WC for all itu sangat penting. Dalam arti jamban yang sehat karena ini menjadi salah satu indikator untuk menurunkan stunting. Tapi berapa besar potensinya untuk penurunan angka stunting, itu yang kami minta untuk dilakukan risetnya,” kata Mallisa setelah beraudiensi dengan pakar sanitasi dari Universitas Diponegoro (Undip) Semarang Dr. dr Budi Laksono, MHSc di Jakarta, Rabu.

Ketersediaan jamban sehat dan memadai, kata Mallisa, dapat meminimalisasi terjadinya kontaminasi lingkungan dan penyebaran penyakit. Hal ini penting untuk mengurangi risiko infeksi saluran pencernaan dan penyakit diare yang dapat menyebabkan kekurangan gizi dan stunting pada anak-anak.

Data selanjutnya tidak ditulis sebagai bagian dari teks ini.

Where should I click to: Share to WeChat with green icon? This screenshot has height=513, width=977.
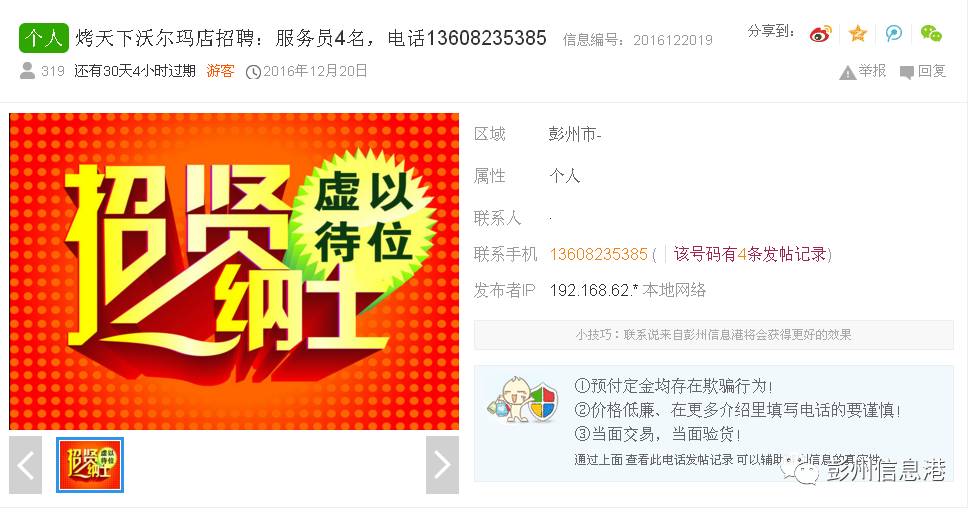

“Jika nanti sudah diketahui berapa besar penurunan stunting yang bisa dilakukan dari ketersediaan jamban sehat, KSP akan menginisiasi pembangunan jamban sehat untuk masyarakat, tentunya bersinergi dengan kementerian/lembaga,” kata dia.

Baca juga: Jawa Barat targetkan seluruh kabupaten/kotanya bebas BABS pada 2030

Presiden RI Joko Widodo (Jokowi) telah mengamanatkan penanganan stunting di Indonesia harus dilakukan secara terintegrasi oleh kementerian dan lembaga terkait. Hal itu karena masalah stunting tidak hanya terkait dengan makanan dan gizi, namun juga dengan lingkungan dan sanitasi, termasuk akses ke jamban yang sehat.

Presiden Jokowi mentargetkan penurunan angka stunting mencapai 14 persen pada 2024.

Sementara itu, Pakar Sanitasi, Dr. dr Budi Laksono mengungkapkan bahwa pada 2021 masih terdapat 14,9 juta keluarga di Indonesia yang tidak memiliki jamban.

Hal itu dapat memberikan implikasi yang signifikan bagi Indonesia, yakni pada aspek kesehatan dan juga pada pembangunan sumber daya manusia, serta ekonomi.

“Penyakit nomor satu dan dua itu adalah penyakit yang berkaitan dengan pencernaan, seperti tifoid dan diare. Tingginya kasus penyakit tersebut banyak menghabiskan anggaran kesehatan,” ungkapnya.

Budi yang pernah menggagas gerakan 20 juta jamban untuk masyarakat ini, mengatakan bahwa salah satu tantangan untuk meningkatkan kualitas sanitasi di Indonesia yakni masih adanya persepsi di masyarakat, bahwa penilaian jamban sehat itu hanya dengan kriteria harus bertembok dan beralas keramik. Padahal, masih terdapat indikator penting lainnya untuk menilai jamban sehat atau tidak sehat.

“Sehat tidaknya jamban ditentukan oleh fungsi dan kemampuannya dalam menyimpan fases secara kedap, tidak mengalirkan fases pada sumber air, dan memiliki chemical chamber untuk mengolah fases. Jadi bukan dilihat dari tembok atau keramiknya. Persepsi ini yang harus diubah,” kata dia.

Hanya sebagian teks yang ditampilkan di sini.